La démarche passe par Transitions Pro, qui évalue le sérieux du projet avant la démission. Sans validation préalable de Transitions Pro, la démission ne donne droit à aucune allocation chômage. Il faut aussi justifier d’une ancienneté minimale en emploi salarié.

Autrement dit, même pour un salarié qui veut rompre son CDI, le lien avec les institutions (France Travail, Transitions Pro) reste la condition d’accès aux droits. Se désinscrire volontairement revient à couper ce lien au pire moment.

Femme en entretien avec un conseiller France Travail pour discuter d'un projet de formation et de désinscription

Quand la désinscription de France Travail peut se justifier

La désinscription n’est pas toujours une erreur. Elle a du sens dans quelques situations précises :

  • Vous reprenez un emploi salarié stable et votre formation se fera en parallèle, financée par votre employeur ou votre OPCO.
  • Vous créez votre entreprise et vous êtes déjà accompagné par un réseau (BGE, CMA, CCI) avec un financement bouclé.
  • Vous n’avez plus de droits à l’ARE et vos démarches de formation sont entièrement financées par le CPF ou un organisme tiers.

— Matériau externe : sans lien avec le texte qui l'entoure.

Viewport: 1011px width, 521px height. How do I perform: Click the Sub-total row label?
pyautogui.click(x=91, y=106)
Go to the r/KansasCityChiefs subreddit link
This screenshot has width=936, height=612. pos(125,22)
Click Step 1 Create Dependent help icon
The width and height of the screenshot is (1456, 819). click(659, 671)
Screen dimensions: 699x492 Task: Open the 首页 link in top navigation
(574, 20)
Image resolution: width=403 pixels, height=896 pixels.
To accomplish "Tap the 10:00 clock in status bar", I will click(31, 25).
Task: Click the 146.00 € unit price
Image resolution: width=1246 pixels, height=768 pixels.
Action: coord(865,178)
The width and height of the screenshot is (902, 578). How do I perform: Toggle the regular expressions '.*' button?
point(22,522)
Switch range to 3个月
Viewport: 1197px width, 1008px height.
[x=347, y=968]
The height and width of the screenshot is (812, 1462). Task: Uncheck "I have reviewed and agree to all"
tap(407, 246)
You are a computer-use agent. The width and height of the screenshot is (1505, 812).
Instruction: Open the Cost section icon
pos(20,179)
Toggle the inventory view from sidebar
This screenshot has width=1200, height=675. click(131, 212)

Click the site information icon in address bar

Dans ces cas, maintenir l’inscription n’apporte plus grand-chose. Les obligations de suivi deviennent une contrainte sans contrepartie. La désinscription se justifie quand vous n’avez plus aucun droit ni financement à mobiliser via France Travail.

Reconversion et formation : arbitrer entre autonomie et protection sociale

La tentation de tout quitter pour se lancer dans une formation ou un nouveau métier est compréhensible. Les convocations, les actualisations mensuelles, les échanges avec un conseiller peuvent sembler éloignés de votre projet personnel.

L’arbitrage se résume à une question simple. Avez-vous encore des droits ouverts ou des financements accessibles via France Travail ? Si oui, la désinscription vous coûtera plus cher qu’elle ne vous libérera. La mise en veille offre la souplesse recherchée sans sacrifier la couverture financière.

Un projet de reconversion professionnelle solide se construit rarement en dehors du cadre institutionnel. Les dispositifs existent (ECCP, ateliers, AIF, AREF, dispositif démissionnaire), mais ils exigent tous d’être inscrit ou en lien actif avec France Travail ou Transitions Pro. Rester inscrit, même en veille, reste la stratégie la plus protectrice pendant une transition professionnelle.